• [EXERCISES TO COMPLETE]:
(1) In the article on diesel particulate emissions, why do scientists and engineers still need to study ways of improving diesel performance?
(2) Rewrite the paragraph of the article on diesel particulate emissions that begins "As a result of" as a short bulleted list that keeps its main facts.

• [EXTRACTED TEXT]:

□ □ □ □ □

TransForum Vol. 3, No. 4

ZEROING IN ON DIESEL PARTICULATE EMISSIONS

Thick clouds of soot particles no longer billow from new bus and truck exhaust pipes, thanks to today's advanced diesel engines, which emit fewer and smaller particles. Nevertheless, scientists and engineers need to continue studying ways of further improving diesel performance, because small soot particles may pose greater health concerns than the large particles emitted from older engines.

As a result of the relativly recent discovery that emitted particles vary greatly in shape, microstructure, and chemical composition as engine operating conditions change, researchers at Argonne have mounted a major effort to learn how particles form inside diesel engines. Their goal is to achieve a fundamental understanding of how engine speed and load conditions influence the particle formation process — which will help them develop effective ways of significantly reducing diesel particulate emissions.

□ □ □ □ □

• [INFORMATION PROVIDED]:
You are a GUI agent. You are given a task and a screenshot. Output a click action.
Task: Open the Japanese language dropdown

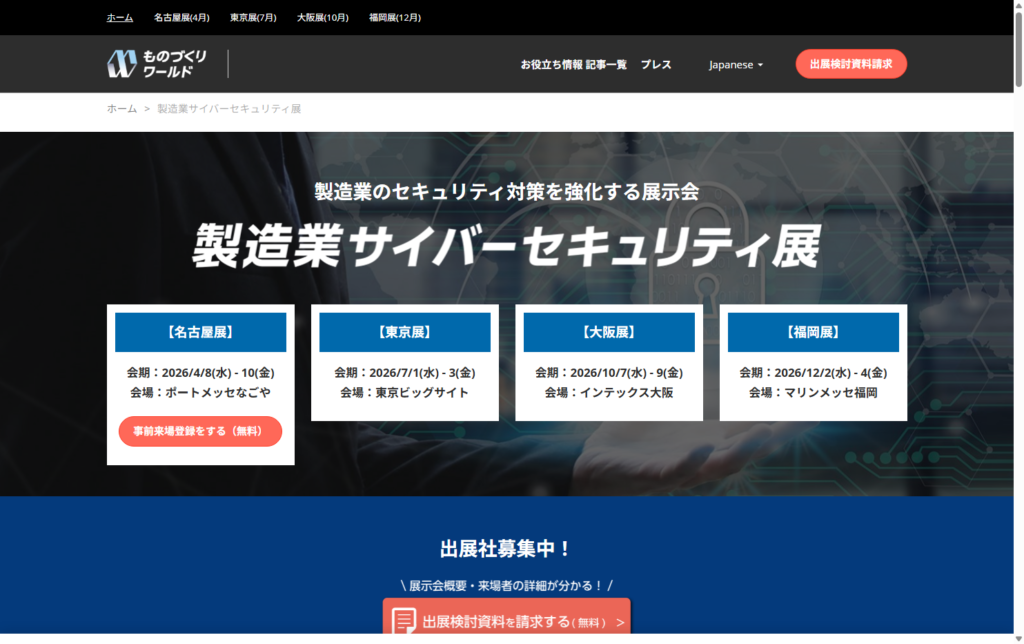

□ □ □ □ □

• [THE SOLUTIONS]:
(1) Small soot particles may pose greater health concerns than the large particles emitted from older engines.

(2)
- Particles emitted by diesel engines vary greatly in shape, microstructure, and chemical composition as engine operating conditions change, a fairly recent discovery.
- In response, researchers at Argonne have launched a major effort to learn how particles form inside diesel engines.
- Their aim is a fundamental understanding of how engine speed and load conditions affect particle formation.
- That understanding should help them develop effective ways to significantly reduce diesel particulate emissions.